I totally understand. I'm having some teary days for Scout lately, too. It is a missing of joy, a look in the eyes, a feel of silky fur, a pattering of feet...a feeling that no one will ever be that glad to see me again...just doesn't go away. Love and hugs from me and Harvey and Halo.

Binkie Free, Coal!
I hope you know that no one on the planet has ever been loved more!

:rainbow:ink iris::rainbow:


----------



## olliefolyfe

I am very sorry for your loss. She is beautiful and SO adorable. Both you and her will be in my thoughts:hearts:


----------



## ArmyGuyDan

I miss Coal a bunch, always a happy girl when rubbed her ears or her sides, I miss when I was house sitting in California in the old house when I would be sitting by the computer and just like Bun she would nudge my arm for attention


----------



## Nancy McClelland

Still have a hard time and can't believe she's gone.


----------



## Nancy McClelland

Where does the time go. It's already been a year since you've been gone my little bug. Sure do miss you and the bunny room just is the same without you all flat out on the floor enjoying the cool tile. We miss you so.


----------



## Ilovemyrabbit

I'm so sorry for your loss.


----------



## Nancy McClelland

:in tears:


----------



## Nancy McClelland

Was looking the the "Rescue" section and thought of you my little "bug". Someone wants to re-home the bunny they've had for seven years as they are going off to college--the same circumstances as how you came to be with us. I'll never understand how someone can do that with an animal that has been with them that long, it would break my heart.:banghead


----------



## GRoberts99

Sorry to hear about your loss. :bigtears:


----------



## ArmyGuyDan

I miss Coal, always loved to be rubbed


----------



## Nancy McClelland

Three years already, where does the time get to? Still miss you and we talk about you all the time--you were such a smart little girl and I've never seen any with your coloring. Rest in peace my little girl.


----------



## Lokin4AReason

sorry to hear about your loss along w/ sincere condolence(s) 

let them bingy away together w/ fear nor pain ..


----------



## Nancy McClelland

Still can't visit here and stay dry eyed. You were with us for such a long time and almost the oldest bunny we ever had. Still think of you every time I have Nikki out, as she stretches out with her legs behind her just like you did without a care in the world. Still think about you all the time and miss you my little "bug".


----------



## Lokin4AReason

we ll meet them in time and my they hop upon that rainbow until we meet with them again

you gave them the best possible and happy life a bun can have and its making room for the ball of joy waiting for you ... =)

### PROVIDED DATA
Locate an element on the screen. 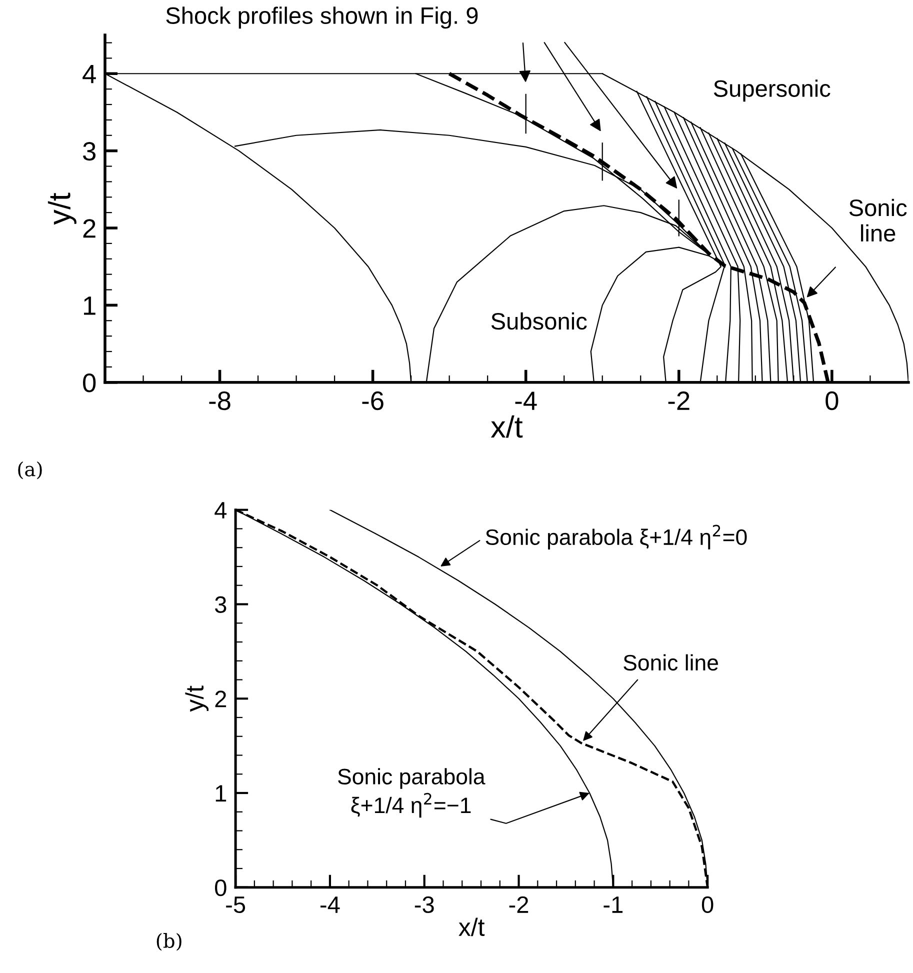 The width and height of the screenshot is (913, 973). annotation: Sonic parabola ξ+1/4 η$^{2}$=0 is located at coordinates (616, 537).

### TASKS TO PERFORM
1. Answer these questions about the forum thread remembering Coal:
(a) How long had the rabbit in the "Rescue" section been with the owner who wanted to re-home it?
(b) Which rabbit does Nancy McClelland say stretches out with her legs behind her the way Coal did?
(c) In which state was ArmyGuyDan house sitting when Coal would nudge his arm?
2. Continue the forum thread remembering Coal from its last post.

### EXPECTED RESPONSES
1.
(a) Seven years.
(b) Nikki.
(c) California.

2.
again sorry for you loss and my condolences for your passing ... =/


----------



## Ivythelionhead

I'm so sorry for your loss, it's always hard to say goodbye.


----------



## Nancy McClelland

"Tempus Fugit"--time flies. 5 years already gone--doesn't seem possible. Still remember how well rounded you were when you first came to us. You were such a beautiful color and so very smart. We still miss you my little "bug". Rest peacefully little girl.


----------



## Nancy McClelland

Hello my little "bug". Still talk about you.


----------



## Susannah

So, sorry for your loss of your dear bun...it is never easy...time doesn't lessen the wound, of their leaving...our animal companions take up such a huge part of our hearts.


----------



## Nancy McClelland

Hi there "bugbutt", still miss you a lot.


----------



## Nancy McClelland

Hi again my funny little "bug"--still miss you a lot. Such a fun little girl and into everything. Was talking about you yesterday and how much "not fun" it was when it was time to go back to your hutch. Rest in peace and binky free.


----------



## BunBun71

So sorry. 
I will be thinking of you.


----------



## Nancy McClelland

Thank you. She was a special little bunny--very fat when we first got her--poor diet and the "girl" was going off to college. I raised 3 Doberman's while in college and also had 8 aquariums, so I find it hard to deal with someone not wanting to keep their companion animal. Didn't get a television til after I was married. Of course, all of our bunnies over the last 20+ years have been special.


----------



## Nancy McClelland

Hello again my little blue bug--miss you a lot still. You always were such a happy little ball of fluff, our very first Rex. It was a wonderful eleven years.


----------



## Nancy McClelland

Thinking of you my little fluff ball--doesn't seem like it's been 10 years since you left my little "Blue" bunny.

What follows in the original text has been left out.